WHAT IS EXPECTED >> Give back the records in their entirety, exactly.

DATA >>
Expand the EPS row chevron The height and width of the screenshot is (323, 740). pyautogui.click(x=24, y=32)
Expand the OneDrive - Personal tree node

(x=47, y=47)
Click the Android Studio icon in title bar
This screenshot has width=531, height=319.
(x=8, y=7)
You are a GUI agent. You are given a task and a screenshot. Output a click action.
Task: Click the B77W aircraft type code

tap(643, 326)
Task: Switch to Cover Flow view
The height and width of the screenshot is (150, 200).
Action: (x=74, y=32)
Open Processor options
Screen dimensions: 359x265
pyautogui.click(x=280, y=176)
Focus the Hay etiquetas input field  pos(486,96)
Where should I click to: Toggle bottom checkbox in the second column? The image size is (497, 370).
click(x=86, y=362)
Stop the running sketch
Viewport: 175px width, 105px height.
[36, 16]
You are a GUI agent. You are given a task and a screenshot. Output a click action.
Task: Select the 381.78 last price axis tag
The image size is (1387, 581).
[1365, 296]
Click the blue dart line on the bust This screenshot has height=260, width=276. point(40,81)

OUTPUT BELOW >>
Expand the EPS row chevron The height and width of the screenshot is (323, 740). pyautogui.click(x=24, y=32)
Expand the OneDrive - Personal tree node

(x=47, y=47)
Click the Android Studio icon in title bar
This screenshot has width=531, height=319.
(x=8, y=7)
You are a GUI agent. You are given a task and a screenshot. Output a click action.
Task: Click the B77W aircraft type code

tap(643, 326)
Task: Switch to Cover Flow view
The height and width of the screenshot is (150, 200).
Action: (x=74, y=32)
Open Processor options
Screen dimensions: 359x265
pyautogui.click(x=280, y=176)
Focus the Hay etiquetas input field  pos(486,96)
Where should I click to: Toggle bottom checkbox in the second column? The image size is (497, 370).
click(x=86, y=362)
Stop the running sketch
Viewport: 175px width, 105px height.
[36, 16]
You are a GUI agent. You are given a task and a screenshot. Output a click action.
Task: Select the 381.78 last price axis tag
The image size is (1387, 581).
[1365, 296]
Click the blue dart line on the bust This screenshot has height=260, width=276. point(40,81)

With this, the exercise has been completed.